The room is full of you!... (oh, the memory of entering my mom's bedroom and kitchen alone after she had died... - her cup and napkin still there... - of entering my dad's office with his wallet still setting there, and an envelope ready to mail - were those the last words he wrote?)
You are not here. I know that you are gone, and will not ever enter here again.
And yet it seems to me, if I should speak, your silent step must wake across the hall;
If I should turn my head, that your sweet eyes would kiss me from the door. - So short a time to teach me life its transposition to this difficult and unaccustomed key!...
There is your book, just as you laid it down, face to the table, - I cannot believe that you are gone...
And here are the last words your fingers wrote...a simple choice; you did not know you would not write again...
You would have dropped your pen and come to me and this page would be empty...In this, "I picked the first sweet-pea today."
Today! Was there an opening bud beside it you left until tomorrow?...
I had you and I have you now no more. Aren't those lines beautiful? I can't find the exact line but she also states, "I see you everywhere, but you're nowhere."
That was poetry that I picked up randomly and in five minutes imprinted itself in my mind for now seven years. Our books - a mirror of our souls. I love that!
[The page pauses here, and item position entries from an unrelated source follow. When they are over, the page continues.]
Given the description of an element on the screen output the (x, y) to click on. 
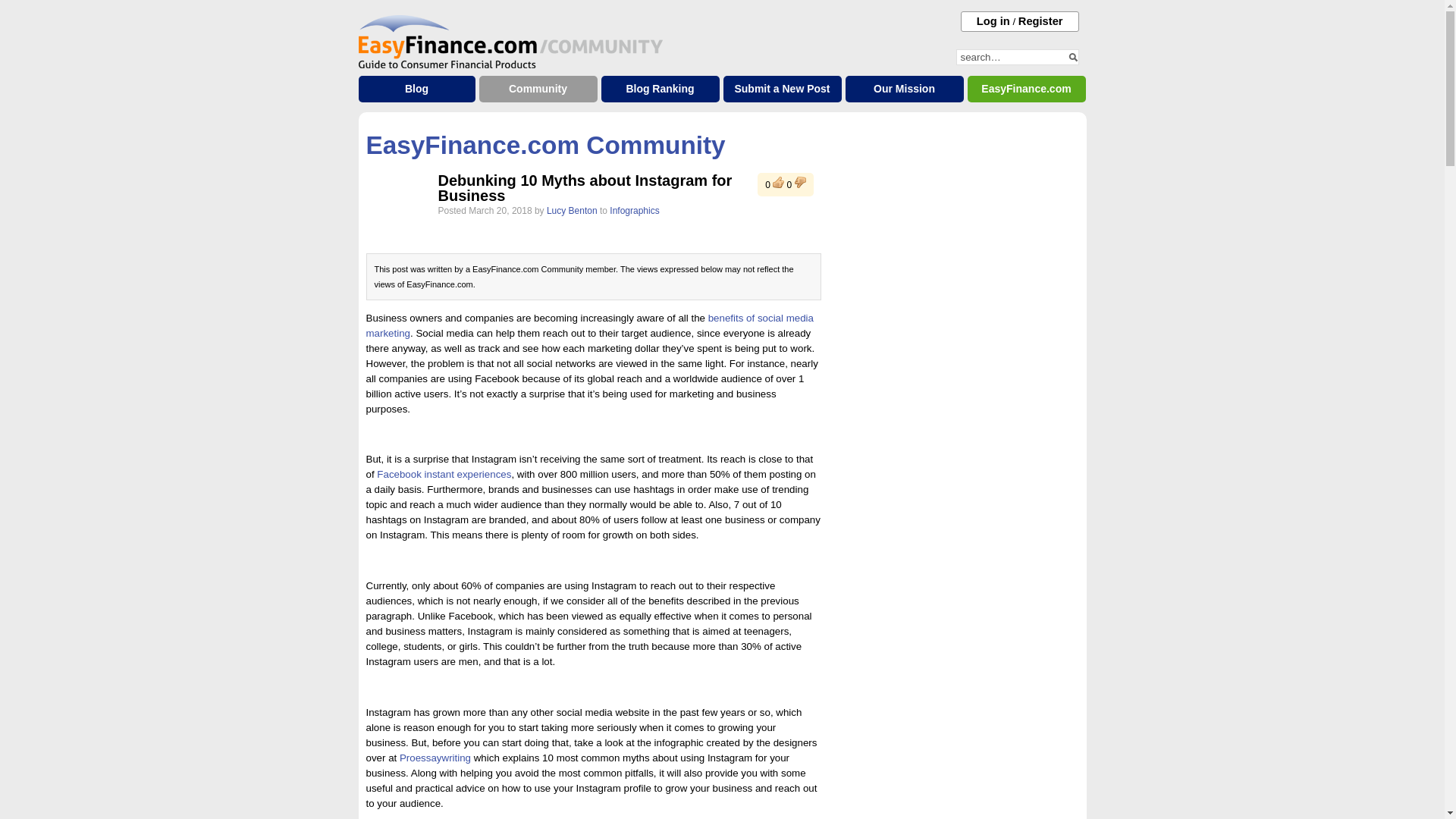
Facebook instant experiences (444, 473)
Blog Ranking (659, 89)
Blog (416, 89)
Lucy Benton (571, 210)
Infographics (634, 210)
Community (537, 89)
Proessaywriting (434, 757)
Given the description of an element on the screen output the (x, y) to click on. 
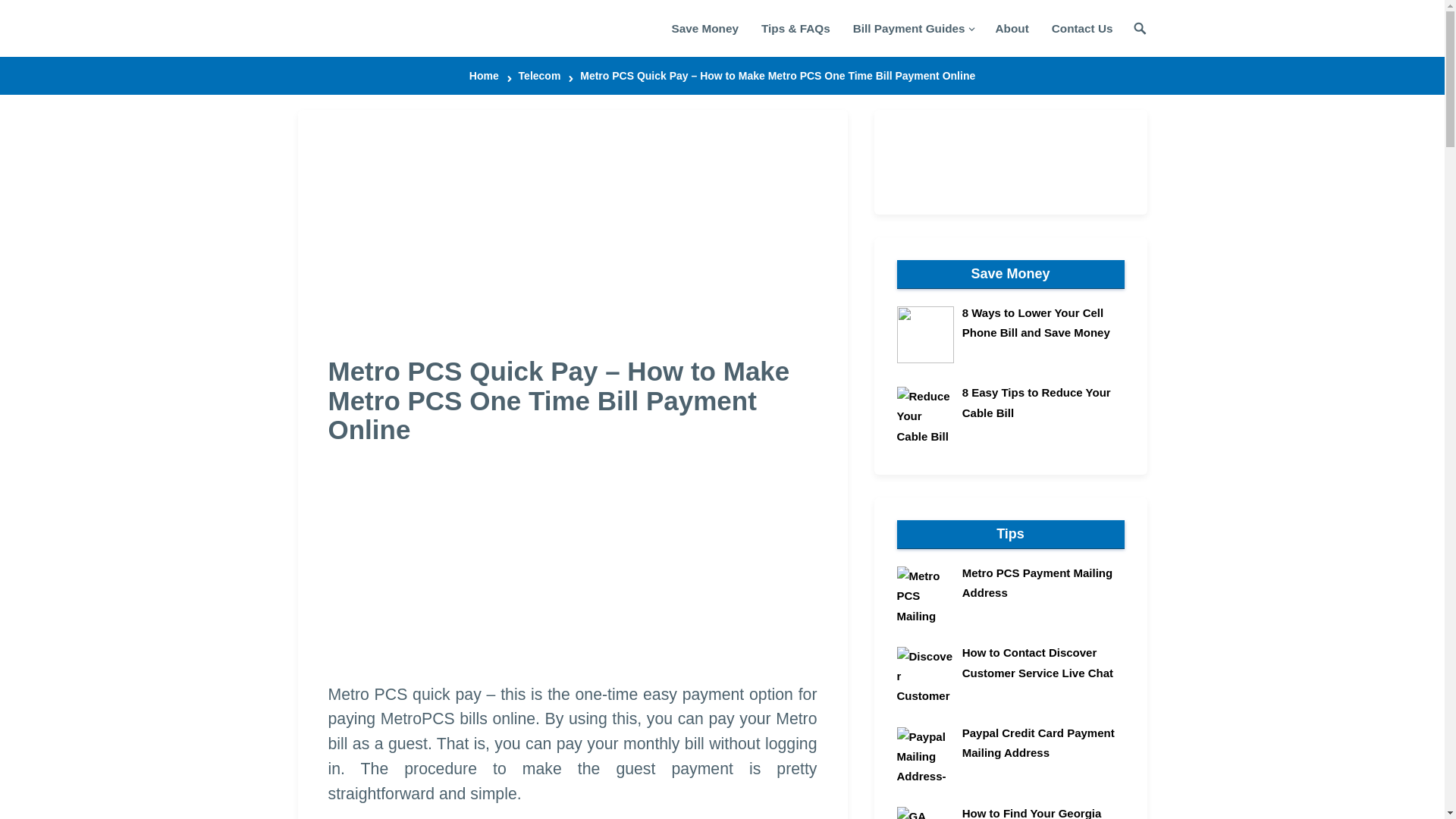
View all posts in Telecom (546, 75)
Advertisement (641, 570)
About (1012, 28)
Bill Payment Guides (912, 28)
Home (490, 75)
Contact Us (1082, 28)
Save Money (705, 28)
Telecom (546, 75)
...I just heard a little bird! Smile at those little birds singing for you - they know your story, they keep your confidences, they are God's gift to us this spring! Go on with your day, making decisions that make yourself proud, taking pride in whatever, even mundane, tasks before you. Thank you for letting me enter your world on Thursdays! Susan
Latin for this week: ad meliora vertamur - Let us turn to better things.
Work Cited:
McClatchy, JD, Editor.Edna St. Vincent Millay Selected Poems. New York. Library of America. 2003.